→ Exercise data
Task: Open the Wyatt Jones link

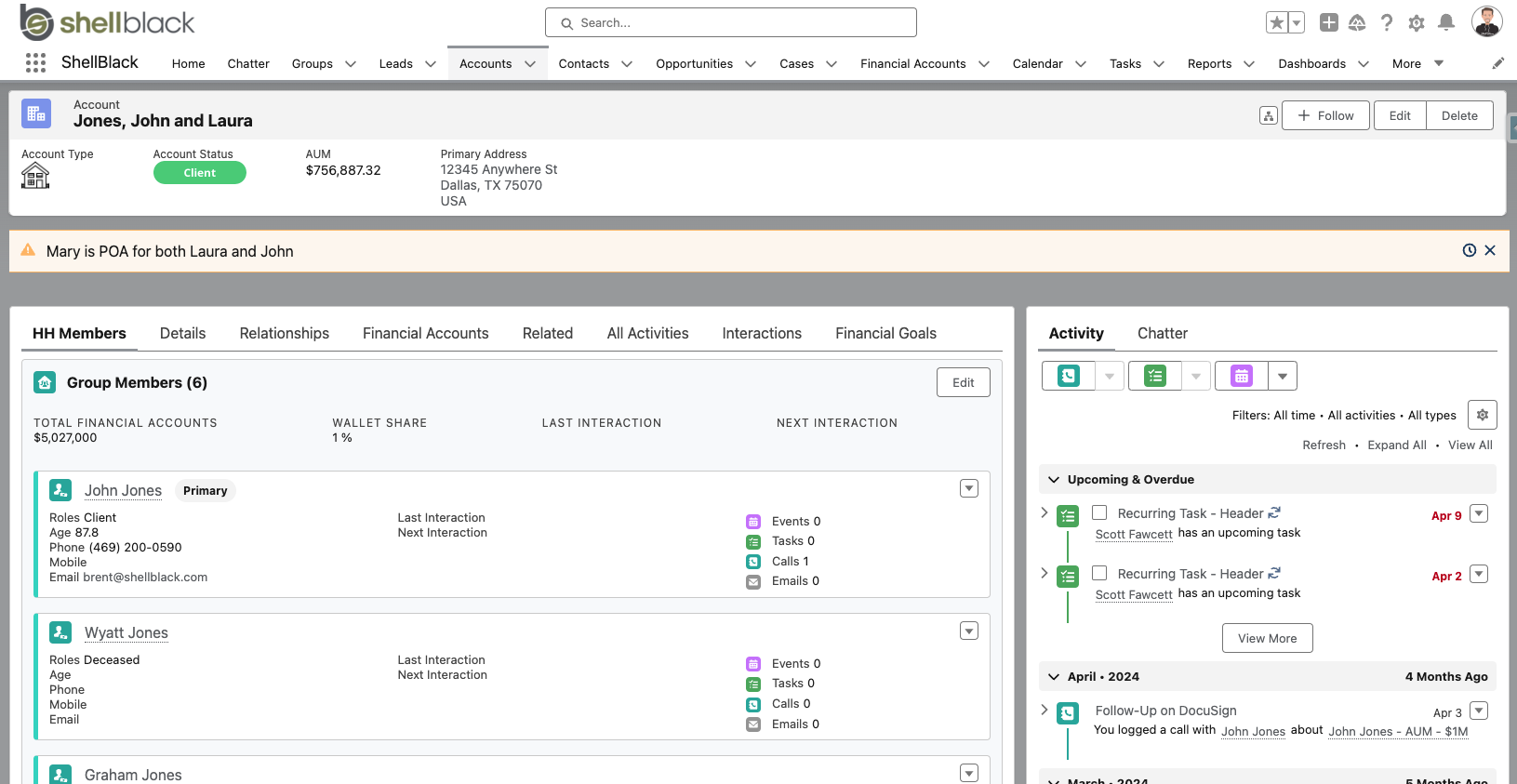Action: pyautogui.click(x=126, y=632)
...
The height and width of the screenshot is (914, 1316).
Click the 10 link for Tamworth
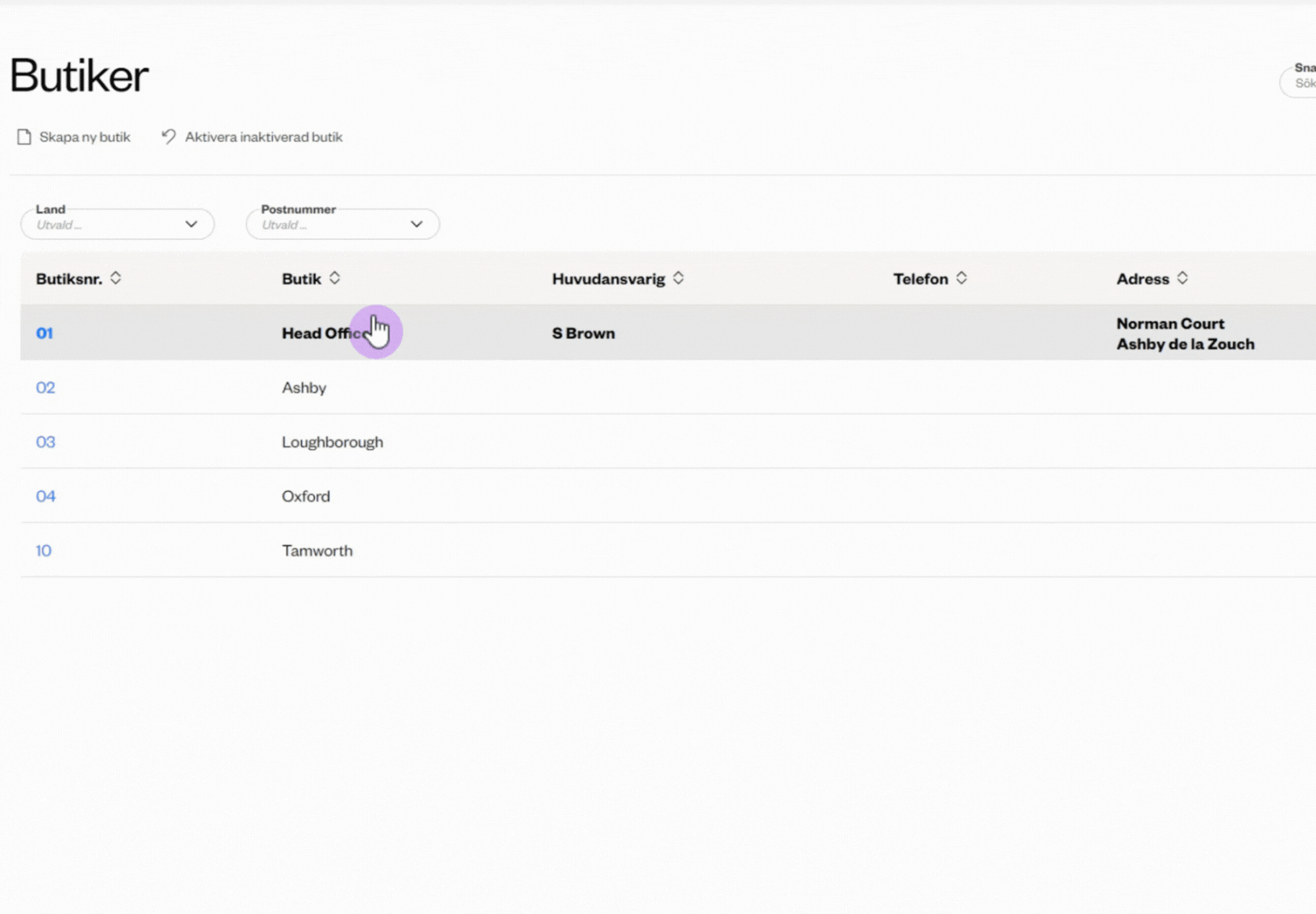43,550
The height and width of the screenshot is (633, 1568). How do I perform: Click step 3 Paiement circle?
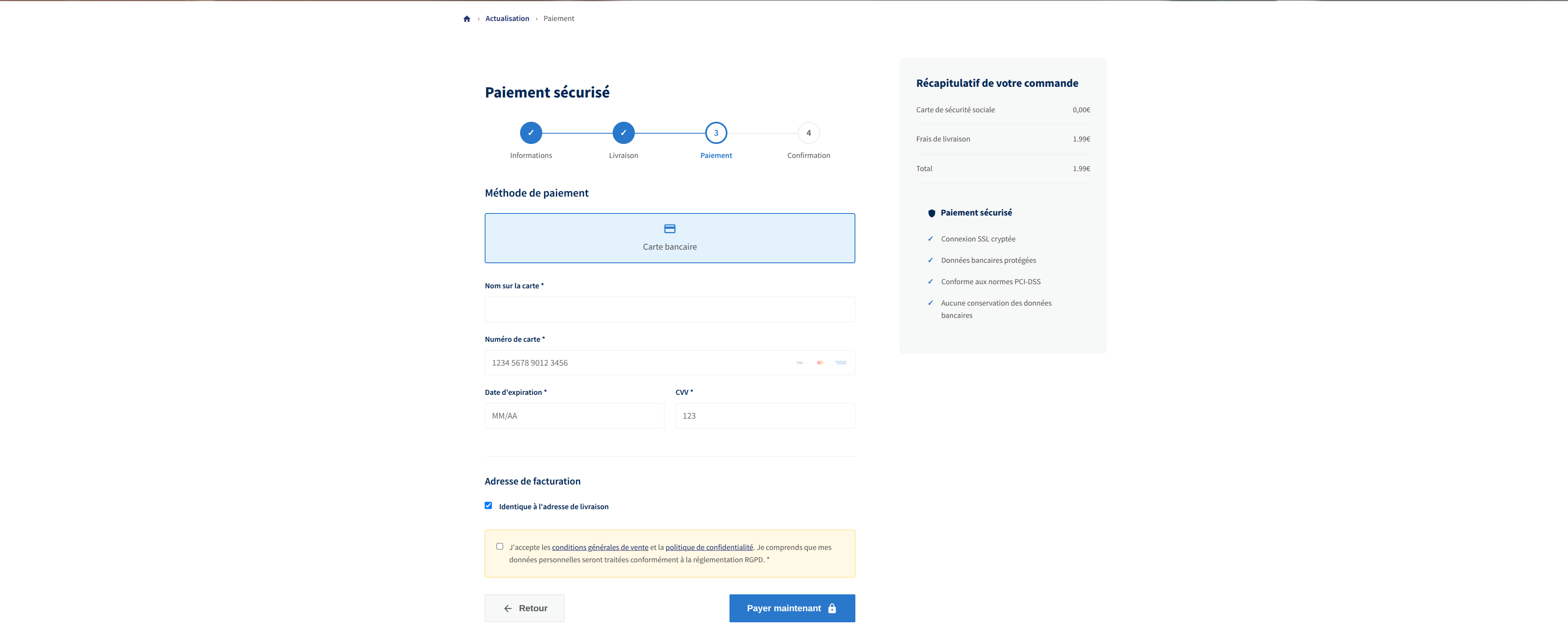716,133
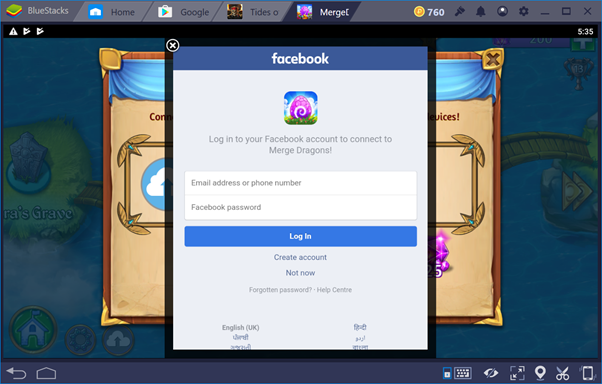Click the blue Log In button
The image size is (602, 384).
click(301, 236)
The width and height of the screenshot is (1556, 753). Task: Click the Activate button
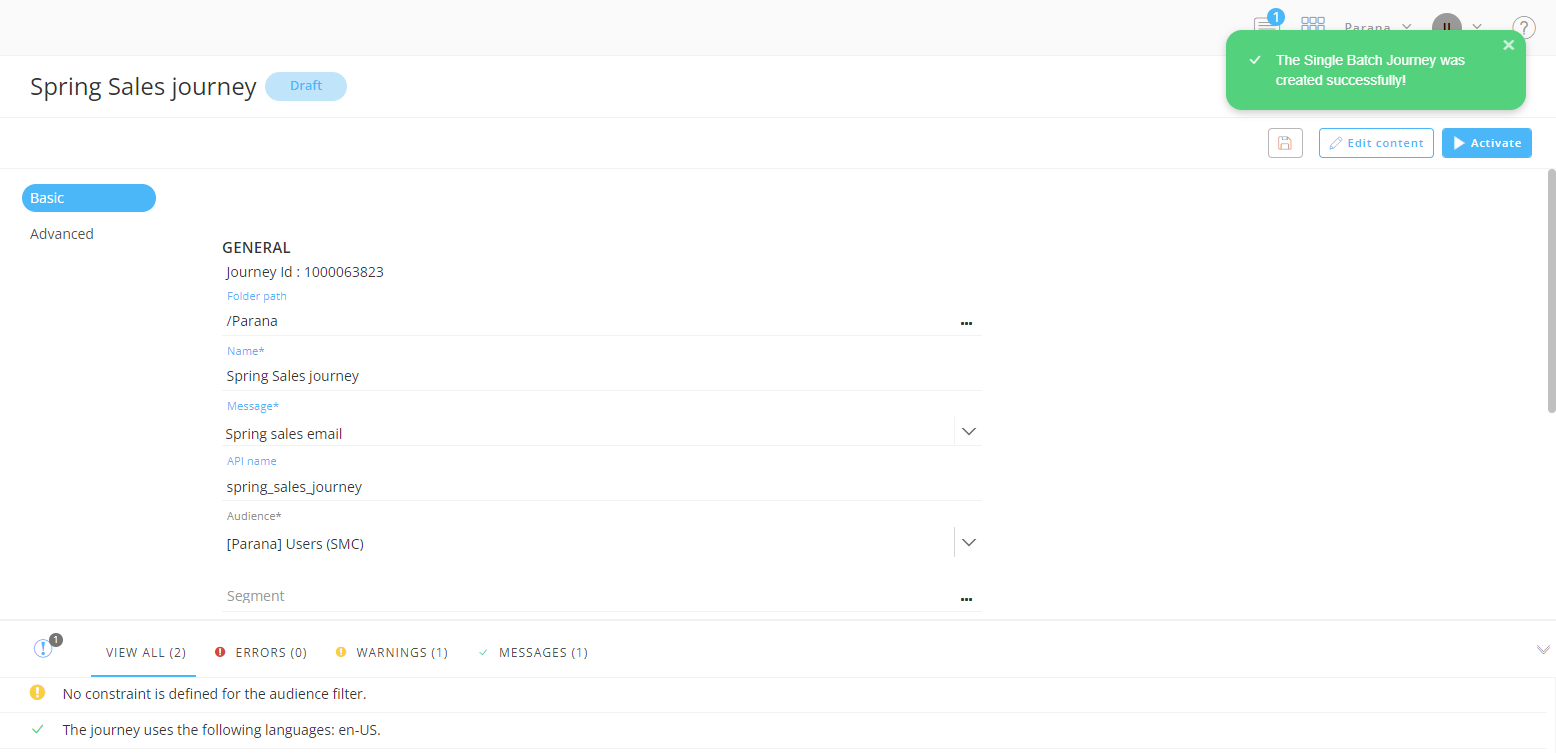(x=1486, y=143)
---
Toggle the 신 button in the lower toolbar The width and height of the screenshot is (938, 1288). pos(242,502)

→ Goal of the exercise
Copy the entries word for word, starting at the line that has "The height and width of the screenshot is (914, 1316)." and ending after the line that has "(x=1486, y=143)", and leave the pictures out.

→ Output for this task
The height and width of the screenshot is (914, 1316).
Click the 10 link for Tamworth
43,550
The height and width of the screenshot is (633, 1568). How do I perform: Click step 3 Paiement circle?
716,133
Click the blue Log In button
The image size is (602, 384).
click(301, 236)
The width and height of the screenshot is (1556, 753). Task: Click the Activate button
(x=1486, y=143)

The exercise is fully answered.